Bei der Durchführung von Penetrationstests setzen wir auf ein standardisiertes Vorgehen, welches mittels eigener Checklisten und Prüfschritten umfänglich erweitert wird. Als Basis unserer Sicherheitsüberprüfungen kommen bekannte Standards renommierter Organisationen wie z.B. der OWASP zum Einsatz.
Allerdings ist jeder Penetrationstest individuell und das Prüfobjekt muss auf Basis der eingesetzten Infrastrukturkomponenten oder neu veröffentlichter Schwachstellen einzigartig in seiner Sicherheit untersucht werden. Das Zusammenspiel einer standardisierten Vorgehensweise sowie individueller Prüfschritte stellt unsere hohe Erfolgsquote bei der Identifizierung von Schwachstellen sicher.
KEY FACTS
Offensive Security Certified Professional
Wir setzen nur OSCP-zertifiziertes Personal für die Durchführung von Penetrationstests ein. Dies stellt eine hohe Mindestanforderung an die Qualität unserer Arbeiten und die Fähigkeiten unserer Mitarbeiter sicher.
OWASP TOP 10
Für die Überprüfung von Webanwendungen setzen wir auf den allbekannten OWASP TOP-10 Standard. Dieser stellt einen breiten Konsens über die kritischsten Sicherheitsrisiken für Webanwendungen dar und umfasst detaillierte Prüfschritte.
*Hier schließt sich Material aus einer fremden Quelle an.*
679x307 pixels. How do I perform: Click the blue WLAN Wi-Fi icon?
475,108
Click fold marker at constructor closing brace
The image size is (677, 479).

Individuelle Checklisten & Prüfschritte
Neben dem Einsatz von bewährten Industriestandards, setzen wir zusätzlich auf selbst entwickelte Checklisten und Prüfschritte. Diese basieren auf der Erfahrung unserer Penetrationstester aus einstigen Kundenprojekten oder neuartiger Ansätze.
OWASP API Security TOP 10
Für die Überprüfung von API-Schnittstellen setzen wir auf das bekannte API Security Projekt der OWASP. Die API Security Top 10 stellen einen breiten Konsens über die kritischsten Sicherheitsrisiken für API Webdienste dar und umfassen detaillierte Prüfschritte.
Hohe Qualitätssicherung
Alle unsere Dokumente, wie z.B. Angebote oder Abschlussberichte, durchlaufen einen strukturierten Qualitätssicherungsprozess. Reviews erfolgen im 4-Augen-Prinzip durch eine Zweitperson.
NIST, CIS und Herstellerangaben
Unsere Vorgehensweisen sowie Empfehlungen zur Schwachstellenbehebung decken sich mit Herstellerangaben sowie renommierter Institutionen, wie NIST oder dem Center for Internet Security (CIS).
Häufige Fragen (FAQ)
Bieten Sie auch den Standard X oder die Qualifikation Y an?
Sollten Ihre Projektanforderungen Standards oder Qualifikationen definieren, welche nicht auf unserer Homepage aufgelistet sind, so bieten wir diese gegebenenfalls nicht an. Gerne machen wir uns mit Ihren individuellen Anforderungen vertraut und versuchen diese, sofern es möglich ist, umzusetzen.
Unsere Penetrationstester sind OSCP-zertifiziert und haben eine praktische 24h Hacking-Prüfung unter realen Bedingungen absolviert. Unsere Anforderungen basieren demnach nicht nur auf theoretischen Kenntnissen, wie bekannt von einer Vielzahl namhafter Multiple-Choice-Zertifizierungen, sondern auf einem realitätsnahen Mix aus Theorie und echter Praxis.
Bei Penetrationstests kommen allerlei Standards und Empfehlungen von OWASP, NIST und dem BSI zum Einsatz. Diese decken Kundenanforderungen in der Regel vollständig ab oder bieten zumindest einen hohen Deckungsgrad in dem empfohlenen Testvorgehen.